-- Problem 1 --
Quote every sentence in the introvert post that begins with the word "So".
-- Problem 2 --
Retype the introvert post from "So, sometimes this" to "Who needs that?".

-- Excerpted passage --

Friday, January 4, 2008


I am an introvert. I used to be embarrassed about it. I thought introvert just meant 'awkward around people'. But it doesn't mean that at all. Being an introvert means I am quiet in New Groups. I don't have a million friends, but the friends I have are close and are not going anywhere. I need time alone to reenergize. I am way better with new folks in little groups (like 2 or 1 on 1) than a big group. I think it might also be a reason why this city can overwhelm me so much. New York is one really big group.

So, sometimes this introvert bit can be a little inhibiting. One of my New Year's think-about-it's is to arrange for Andrew to have more social interaction. So much of our time is him and me doing what we do. He is a phenomenal independent player, but not so much a teammate. Sharing? Who needs that?

Now, Andrew doesn't complain about our quiet days. And I am quite satisfied except for this niggling feeling of guilt. And I find niggling feelings of guilt hard to ignore. So I made the goal and am taking action and am having an unusually hard time with the whole thing.

-- Information supplied --
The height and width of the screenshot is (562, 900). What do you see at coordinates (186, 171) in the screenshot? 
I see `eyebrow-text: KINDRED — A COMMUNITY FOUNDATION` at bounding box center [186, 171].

-- Task solution 1 --
So, sometimes this introvert bit can be a little inhibiting.
So much of our time is him and me doing what we do.
So I made the goal and am taking action and am having an unusually hard time with the whole thing.

-- Task solution 2 --
So, sometimes this introvert bit can be a little inhibiting. One of my New Year's think-about-it's is to arrange for Andrew to have more social interaction. So much of our time is him and me doing what we do. He is a phenomenal independent player, but not so much a teammate. Sharing? Who needs that?